- What to work on
Copy out the material from the line containing "Given: Click the blue search magnifier icon" through the line containing "pyautogui.click(x=1012, y=151)", word for word and with the pictures omitted.

- Material
--- begin ---
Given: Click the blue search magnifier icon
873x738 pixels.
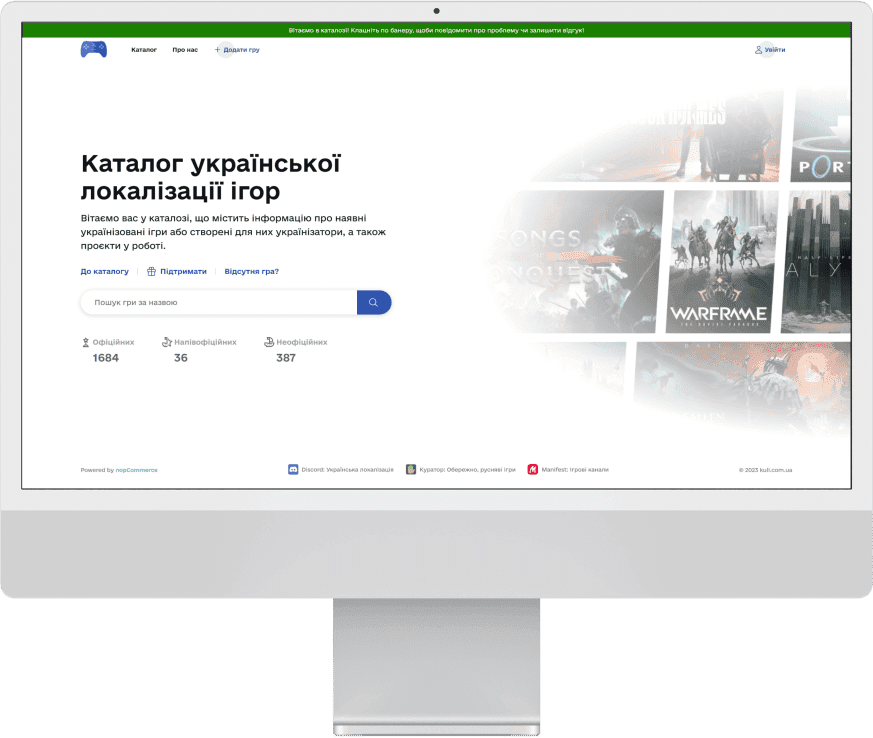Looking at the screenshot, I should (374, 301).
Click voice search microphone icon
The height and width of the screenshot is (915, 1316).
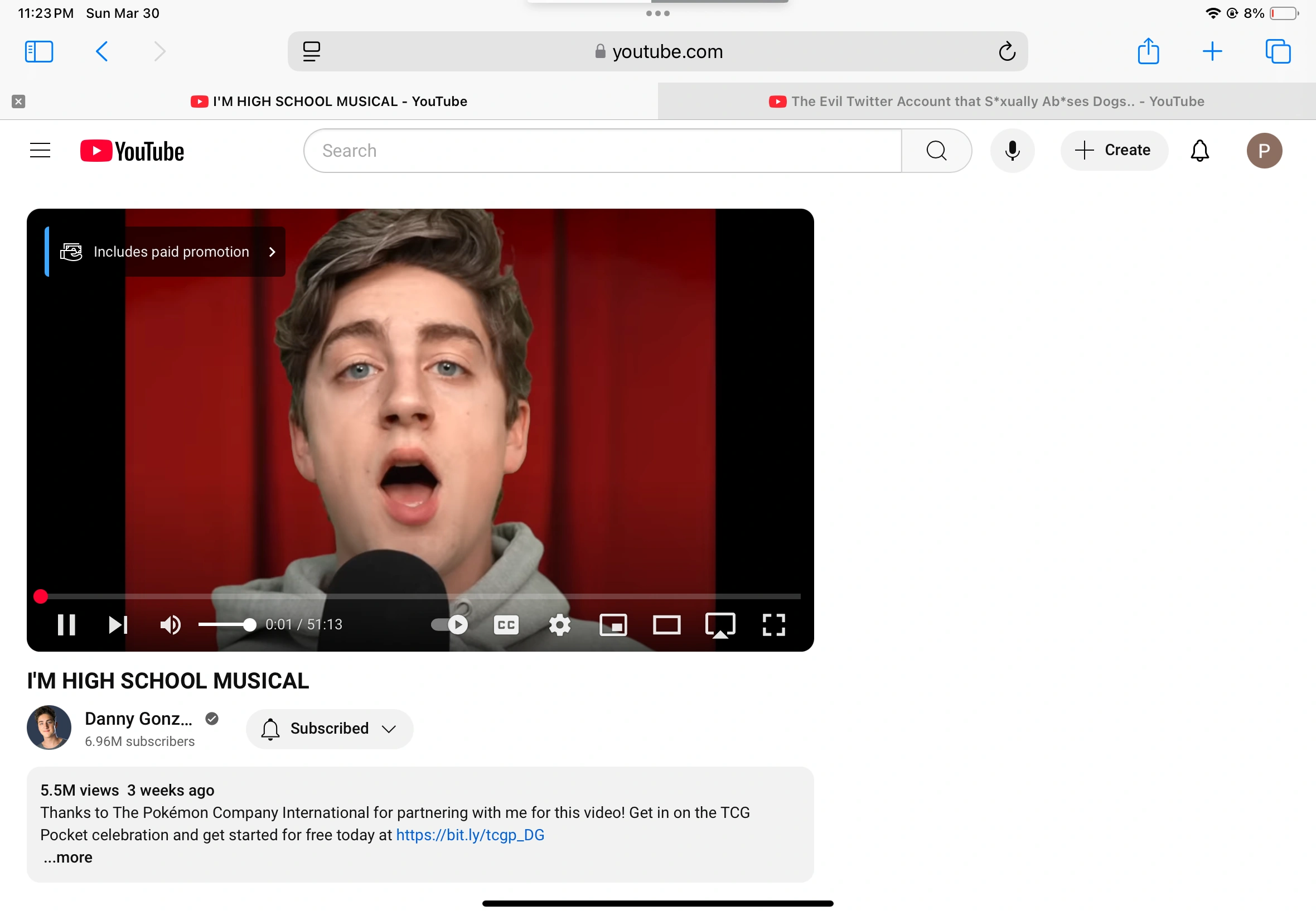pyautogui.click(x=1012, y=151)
--- end ---
--- begin ---
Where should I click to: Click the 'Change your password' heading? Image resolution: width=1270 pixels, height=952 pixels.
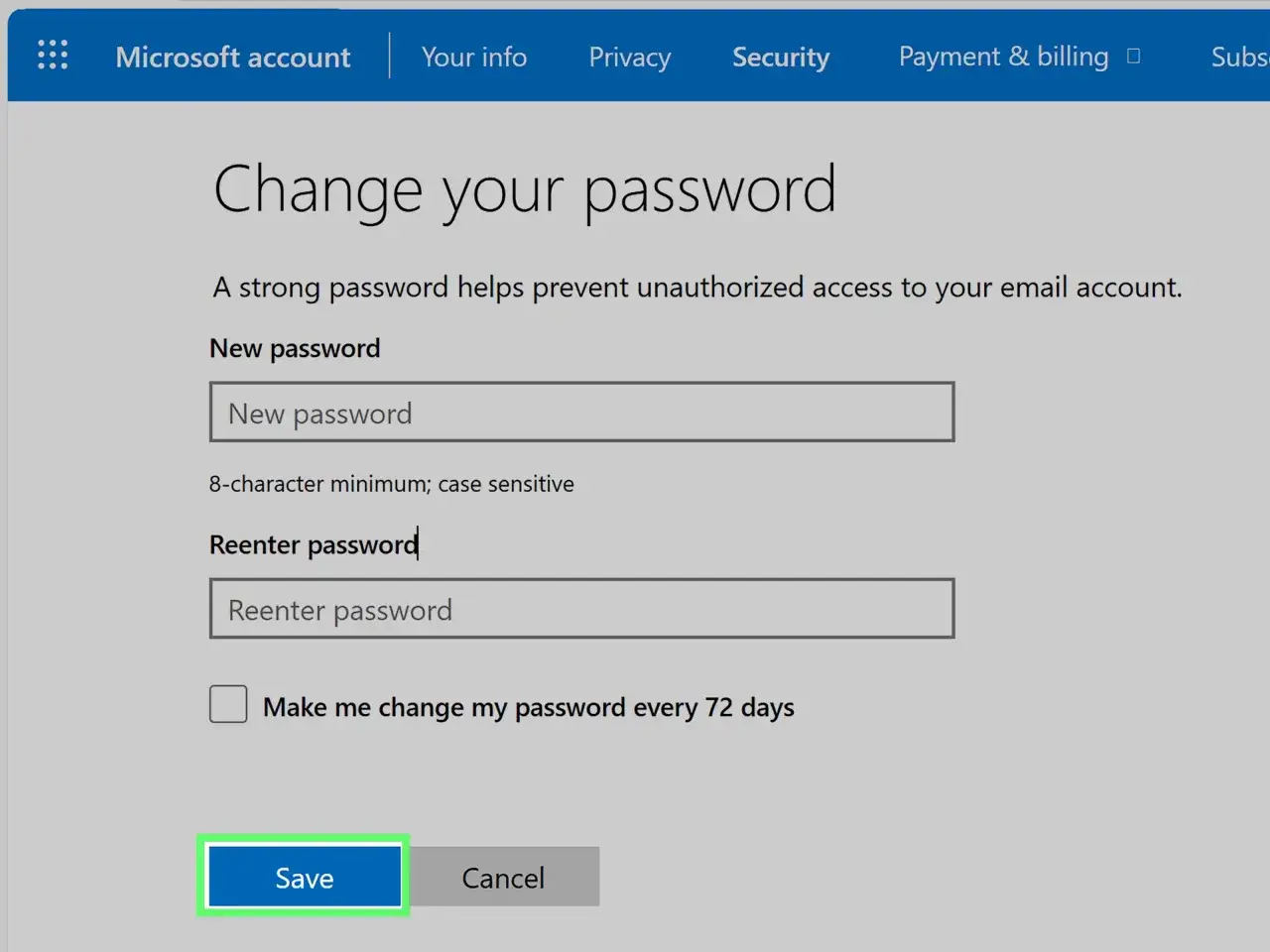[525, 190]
--- end ---
- Exercise answer
Given: Click the blue search magnifier icon
873x738 pixels.
Looking at the screenshot, I should (374, 301).
Click voice search microphone icon
The height and width of the screenshot is (915, 1316).
pyautogui.click(x=1012, y=151)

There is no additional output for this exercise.